Does your company have legacy or systems with unsupported operating systems?  Of course, you understand the compliance and cyber risk of having systems with unsupported operating systems in your environment.  For example, you are probably aware of the $150,000 2014 HHS settlement with Anchorage Community Mental Health Services.  The resolution agreement states:

From January 1, 2008, until March 29, 2012, ACMHS failed to implement
technical security measures to guard against unauthorized access to e-PHI that
is transmitted over an electronic communications network (See 45 C.F.R. §
164.312(e)) by failing to ensure that firewalls were in place with threat
identification monitoring of inbound and outbound traffic and that information
technology resources were both supported and regularly updated with
available patches.

The WannaCry malware is a good example of a real threat that exploits systems running unsupported operating systems.

So, why not replace these archaic and “thorn-in-your-side” systems? Here are some of the reasons: 1) cost. In some instances, the vendor will not allow you to update just the operating systems. You have to buy an entirely new solution.  This can result in a price  tag into the six figures; 2) lack of expertise on the system.  Technical expertise on the unsupported OS or potentially the application that runs on top of it may be absent or sparse.

So, what are some of your options or “Take aways”  in the short-term?

1. Define your risk tolerance.
2. Ensure your asset inventory includes systems with unsupported OS. This inventory needs to have IT and business owners over the assets. The asset inventory should be dynamic and proactively discover new systems with unsupported operating systems or software.
3. Understand and document what compensating controls can be applied to these systems
4. Involve IT and business owners over these systems into the exemption process. Ensure that the risks are explained in their language
5. Ensure there is a policy and legal/contract language that address systems with unsupported software.  Ensure that this policy and legal language is known and understood throughout the organization.
6. Potentially revise your thinking about leveraging Enterprise Agreements.

 

Ben Boswel, at SC Magazine, wrote the following on EAs:

One way to tackle this problem is to change the relationship between organisations and the software and hardware providers they buy from. Many rely on Enterprise Agreements (EAs) whereby vendors agree to sell a specified amount of software and hardware over a certain timeframe. But EAs have been evolving in recent years to offer more support to customers. Many EAs have expanded to include security and software updates.

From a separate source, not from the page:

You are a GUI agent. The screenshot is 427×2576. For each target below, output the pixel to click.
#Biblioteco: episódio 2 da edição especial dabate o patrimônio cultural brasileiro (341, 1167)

Large and complex organisations need EAs with a Software as a Service Offering, a contract between customer and supplier whereby hardware and software are fully supported on a rolling basis.

Instead of companies simply buying IT infrastructure from a provider and then having to update, maintain and replace it themselves, under an evolved EA this is largely the vendor’s responsibility. To ensure the best user experience and encourage users to renew, it is always in a vendor’s interests to ensure that their customers are making use of the most up-to-date versions of their software. Vendors can then manage the continued maintenance of these systems. This takes away the burden domestically maintaining systems over a vast and sprawling business network of different systems.

Although used in many areas, in recent years EAs have evolved to better accommodate the changing needs of businesses, who are looking for increasing flexibility. Many EAs now include security, network and other hardware support in the same package as well as being available on a pay-by-usage policy. This means firms can accelerate innovation into their IT systems through just one agreement.

I shared this view of EAs with a VP over IT Infrastructure and Operations.  The VPs response:

Didn’t that used to be called a “Managed Service”? Lots of pro(s) and con(s)…

Very true.

The Take Aways:

1. The review and act on the short term TTAs above
2. Contemplate how to leverage and update the use of EAs.